Deploying to AWS ECS (Elastic Container Service)

AWS ECS is a managed container orchestration service (simpler than Kubernetes for small teams):

# 1. Create an ECR repository
aws ecr create-repository --repository-name saas-backend

# 2. Build and push to ECR
aws ecr get-login-password --region us-east-1 | docker login --username AWS --password-stdin <account-id>.dkr.ecr.us-east-1.amazonaws.com
docker build -t saas-backend:latest .
docker tag saas-backend:latest <account-id>.dkr.ecr.us-east-1.amazonaws.com/saas-backend:latest
docker push <account-id>.dkr.ecr.us-east-1.amazonaws.com/saas-backend:latest

# 3. Create ECS task definition (define CPU, memory, environment variables)
# (Use AWS Console or CLI)

# 4. Create ECS service with load balancer
aws ecs create-service \
--cluster saas-prod \
--service-name saas-backend \
--task-definition saas-backend \
--desired-count 3 \
--load-balancers targetGroupArn=arn:aws:...,containerName=saas-backend,containerPort=8000

ECS automatically scales tasks, manages health checks, and distributes traffic.

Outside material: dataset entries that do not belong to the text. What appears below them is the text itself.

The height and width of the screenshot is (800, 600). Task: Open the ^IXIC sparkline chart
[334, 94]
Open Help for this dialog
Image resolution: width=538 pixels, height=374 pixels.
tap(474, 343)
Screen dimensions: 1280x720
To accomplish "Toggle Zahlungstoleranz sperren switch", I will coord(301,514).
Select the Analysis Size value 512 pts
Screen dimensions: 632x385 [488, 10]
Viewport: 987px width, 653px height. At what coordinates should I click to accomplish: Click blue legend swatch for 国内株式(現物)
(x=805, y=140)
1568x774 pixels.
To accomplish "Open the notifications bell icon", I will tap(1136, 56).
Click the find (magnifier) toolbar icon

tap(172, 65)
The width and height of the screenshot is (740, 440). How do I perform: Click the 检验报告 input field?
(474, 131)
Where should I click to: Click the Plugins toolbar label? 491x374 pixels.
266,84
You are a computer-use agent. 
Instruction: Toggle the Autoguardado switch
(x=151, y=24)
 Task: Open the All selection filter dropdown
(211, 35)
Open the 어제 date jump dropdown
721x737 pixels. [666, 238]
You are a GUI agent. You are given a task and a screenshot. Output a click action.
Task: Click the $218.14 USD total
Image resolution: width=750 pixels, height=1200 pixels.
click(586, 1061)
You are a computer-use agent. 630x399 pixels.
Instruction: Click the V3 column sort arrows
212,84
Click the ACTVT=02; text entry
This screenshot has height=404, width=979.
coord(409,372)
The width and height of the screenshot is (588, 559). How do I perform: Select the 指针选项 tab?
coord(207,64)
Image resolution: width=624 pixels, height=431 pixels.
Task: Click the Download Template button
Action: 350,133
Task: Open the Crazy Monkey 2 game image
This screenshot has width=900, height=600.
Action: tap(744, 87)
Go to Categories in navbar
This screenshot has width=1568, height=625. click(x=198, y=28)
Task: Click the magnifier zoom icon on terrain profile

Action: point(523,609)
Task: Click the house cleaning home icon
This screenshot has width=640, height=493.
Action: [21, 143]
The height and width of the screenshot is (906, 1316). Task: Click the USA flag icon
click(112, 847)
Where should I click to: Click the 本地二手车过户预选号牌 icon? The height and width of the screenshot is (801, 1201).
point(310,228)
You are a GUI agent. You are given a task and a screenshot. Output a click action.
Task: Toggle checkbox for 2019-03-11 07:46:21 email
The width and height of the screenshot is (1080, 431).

Environment Configuration in Production

Never hardcode secrets. Use environment variables or AWS Secrets Manager:

# config.py
import os
from typing import Optional

class Settings:
# Required secrets (fail if not set)
DATABASE_URL: str = os.getenv("DATABASE_URL")
if not DATABASE_URL:
raise ValueError("DATABASE_URL environment variable is required")

STRIPE_SECRET_KEY: str = os.getenv("STRIPE_SECRET_KEY")
SECRET_KEY: str = os.getenv("SECRET_KEY")

# Optional settings with defaults
REDIS_URL: str = os.getenv("REDIS_URL", "redis://localhost:6379/0")
SENTRY_DSN: Optional[str] = os.getenv("SENTRY_DSN")
ENVIRONMENT: str = os.getenv("ENVIRONMENT", "production")
DEBUG: bool = os.getenv("DEBUG", "false").lower() == "true"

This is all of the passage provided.